The performance of Allscripts Healthcare Solutions in the marketplace will significantly impact your decision to invest in its stock. Revenue growth, profitability, competitive positioning, management quality, and industry trends can influence Allscripts Healthcare's
stock prices. When investing in Allscripts Healthcare, there are several factors to consider and potential outcomes to expect. As a company performs well, its stock price may increase, allowing investors to benefit from price appreciation. However, Allscripts Pink Sheet can experience significant price fluctuations due to market conditions, economic factors, industry trends, or company-specific news. This is why investing in stocks such as Allscripts Healthcare carries risks, including the potential for capital loss. Stock prices can decline, and investors may incur losses if they sell shares at a lower price than their initial investment.
How important is Allscripts Healthcare's Liquidity
Allscripts Healthcare
financial leverage refers to using borrowed capital as a funding source to finance Allscripts Healthcare Solutions ongoing operations. It is usually used to expand the firm's asset base and generate returns on borrowed capital. Allscripts Healthcare financial leverage is typically calculated by taking the company's all interest-bearing debt and dividing it by total capital. So the higher the debt-to-capital ratio (i.e., financial leverage), the riskier the company. Financial leverage can amplify the potential profits to Allscripts Healthcare's owners, but it also increases the potential losses and risk of financial distress, including bankruptcy, if the firm cannot cover its debt costs. The degree of Allscripts Healthcare's financial leverage can be measured in several ways, including by ratios such as the debt-to-equity ratio (total debt / total equity), equity multiplier (total assets / total equity), or the debt ratio (total debt / total assets). Please check the
breakdown between Allscripts Healthcare's total debt and its cash.
A Deeper Perspective
Allscripts Healthcare retains a total of 109.26 Million outstanding shares. The majority of Allscripts Healthcare Solutions
outstanding shares are owned by
other corporate entities. These outside corporations are usually referred to as non-private investors looking to acquire positions in Allscripts Healthcare to benefit from reduced commissions. Consequently, institutional investors are subject to a different set of regulations than regular investors in Allscripts Healthcare. Please pay attention to any change in the institutional holdings of Allscripts Healthcare Solutions as this could imply that something significant has changed or about to change at the company. Note that regardless of who owns the company, if the true value of the entity is less than the market is willing to pay for it, you may not be able to generate positive returns over time.
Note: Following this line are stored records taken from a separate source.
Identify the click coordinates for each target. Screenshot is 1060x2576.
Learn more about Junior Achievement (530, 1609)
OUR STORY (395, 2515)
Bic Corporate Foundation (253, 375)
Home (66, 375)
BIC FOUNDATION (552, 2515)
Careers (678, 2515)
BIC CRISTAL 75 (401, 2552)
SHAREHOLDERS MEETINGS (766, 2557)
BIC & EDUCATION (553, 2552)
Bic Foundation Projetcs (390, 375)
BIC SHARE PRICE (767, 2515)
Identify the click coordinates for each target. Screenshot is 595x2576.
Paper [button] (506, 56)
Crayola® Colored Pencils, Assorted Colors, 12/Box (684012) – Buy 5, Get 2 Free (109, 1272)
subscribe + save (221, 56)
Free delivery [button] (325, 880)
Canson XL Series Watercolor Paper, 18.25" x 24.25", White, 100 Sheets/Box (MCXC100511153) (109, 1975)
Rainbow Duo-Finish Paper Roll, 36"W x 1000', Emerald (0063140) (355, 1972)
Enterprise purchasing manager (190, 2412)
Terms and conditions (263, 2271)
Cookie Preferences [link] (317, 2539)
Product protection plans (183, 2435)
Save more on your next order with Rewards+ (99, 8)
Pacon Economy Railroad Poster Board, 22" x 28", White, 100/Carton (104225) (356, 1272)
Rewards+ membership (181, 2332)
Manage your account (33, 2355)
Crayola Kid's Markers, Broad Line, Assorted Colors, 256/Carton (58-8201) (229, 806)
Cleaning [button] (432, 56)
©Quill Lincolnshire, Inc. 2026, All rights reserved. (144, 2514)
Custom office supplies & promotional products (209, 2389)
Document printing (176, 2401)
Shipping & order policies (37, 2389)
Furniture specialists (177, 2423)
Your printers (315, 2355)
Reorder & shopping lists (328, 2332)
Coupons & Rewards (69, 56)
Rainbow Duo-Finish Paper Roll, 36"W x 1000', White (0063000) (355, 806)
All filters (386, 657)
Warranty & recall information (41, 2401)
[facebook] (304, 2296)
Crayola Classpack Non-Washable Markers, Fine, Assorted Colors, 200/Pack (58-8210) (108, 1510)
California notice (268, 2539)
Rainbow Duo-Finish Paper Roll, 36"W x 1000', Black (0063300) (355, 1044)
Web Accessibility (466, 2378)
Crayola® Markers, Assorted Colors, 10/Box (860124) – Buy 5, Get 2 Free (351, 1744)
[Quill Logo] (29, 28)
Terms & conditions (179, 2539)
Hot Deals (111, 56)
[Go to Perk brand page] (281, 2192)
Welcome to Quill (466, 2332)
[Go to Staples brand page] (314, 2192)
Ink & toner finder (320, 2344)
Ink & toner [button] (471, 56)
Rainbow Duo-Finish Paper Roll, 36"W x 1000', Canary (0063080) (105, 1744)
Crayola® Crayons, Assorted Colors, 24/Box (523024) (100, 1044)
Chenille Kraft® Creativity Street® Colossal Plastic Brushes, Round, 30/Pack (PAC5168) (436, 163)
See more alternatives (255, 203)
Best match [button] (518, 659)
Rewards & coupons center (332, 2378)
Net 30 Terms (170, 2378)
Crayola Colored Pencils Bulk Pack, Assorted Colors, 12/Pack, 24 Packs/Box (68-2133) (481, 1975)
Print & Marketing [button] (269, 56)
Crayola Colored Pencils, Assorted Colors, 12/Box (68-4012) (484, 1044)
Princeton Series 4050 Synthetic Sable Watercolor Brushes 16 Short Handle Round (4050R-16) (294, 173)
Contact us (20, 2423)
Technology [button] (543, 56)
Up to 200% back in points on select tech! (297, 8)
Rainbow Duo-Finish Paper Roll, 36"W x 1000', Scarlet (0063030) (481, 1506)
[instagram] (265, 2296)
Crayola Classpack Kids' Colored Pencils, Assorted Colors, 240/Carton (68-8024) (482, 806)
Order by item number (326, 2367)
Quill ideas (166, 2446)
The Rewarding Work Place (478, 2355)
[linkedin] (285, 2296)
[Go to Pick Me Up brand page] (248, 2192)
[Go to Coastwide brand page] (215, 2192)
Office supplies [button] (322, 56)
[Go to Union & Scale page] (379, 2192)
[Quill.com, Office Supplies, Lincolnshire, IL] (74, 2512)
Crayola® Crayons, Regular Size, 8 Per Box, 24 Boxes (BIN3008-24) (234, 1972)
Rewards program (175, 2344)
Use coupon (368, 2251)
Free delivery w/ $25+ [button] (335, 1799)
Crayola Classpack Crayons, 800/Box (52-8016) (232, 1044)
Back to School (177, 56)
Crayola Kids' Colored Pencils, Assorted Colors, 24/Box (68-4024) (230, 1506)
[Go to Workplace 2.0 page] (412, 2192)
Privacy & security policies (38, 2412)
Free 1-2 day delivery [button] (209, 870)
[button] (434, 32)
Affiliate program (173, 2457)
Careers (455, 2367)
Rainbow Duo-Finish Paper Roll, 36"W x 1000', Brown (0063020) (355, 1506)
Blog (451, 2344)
| 2020 | 2021 | 2022 | 2023 (projected) |
Interest Expense | 34.1 M | 13.17 M | 15.14 M | 15.54 M | Gross Profit | 565.7 M | 619.57 M | 712.5 M | 717.65 M |
Ownership Breakdown
| Retail Investors | 0.0 |
| Insiders | 2.52 |
| Institutions | 97.48 |
In the Health Information Services industry, Allscripts Healthcare Solutions, listed on NASDAQ, has been a notable player with a market capitalization of
1.42B. Despite the global challenges, the company reported a net income of 133.9M and an operating income of 186.8M. However, the company has a Probability of Bankruptcy at 15.00%, which should be considered by investors.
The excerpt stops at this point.